SÖZLÜ EDEBİYAT ÜRÜNLERİ
1) Koşuk
- Yiğitlik, savaş, aşk, sevgi, tabiat güzellikleri, av eğlenceleri, günlük yaşam gibi konuların dile getirildiği şiirlerdir.
- Sığır denilen sürek avları ve şölen adı verilen kurban törenlerinde ozanlar tarafından kopuz eşliğinde söylenir.
- Hece ölçüsü ve dörtlük nazım birimiyle söylenir.
- Genellikle yarım uyak kullanılır.
- Uyak düzeni aaab/abab, cccb, dddb şeklinde olup halk edebiyatındaki koşmaya benzer.
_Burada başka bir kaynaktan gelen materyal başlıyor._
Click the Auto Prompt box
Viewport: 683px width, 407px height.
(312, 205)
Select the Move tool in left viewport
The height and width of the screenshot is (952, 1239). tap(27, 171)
- Koşuk, içerik olarak halk edebiyatındaki koşmaya, divan edebiyatındaki gazele benzer
Koşuk Örneği:
Kızıl sarığ arkaşıp (Kızıl ve sarı çiçekler yerden bitiyor)
Yipgin yaşıl yüzkeşip (Mor ile yeşil yüz yüze geliyor)
Bir bir gerü yörgeşip (Birbirlerine sarılıyorlar)
Yalngluk anı tanglaşur (İnsan hayret içinde kalıyor)
Alın töpü yaşardı (Yamaçlar ve tepeler yeşerdi)
Urut otın yaşurdı (Kuru otları gizleyip tazelerini çıkardı)
Köl-ning suvın küşerdi (Göllerin suyunu taşıdılar)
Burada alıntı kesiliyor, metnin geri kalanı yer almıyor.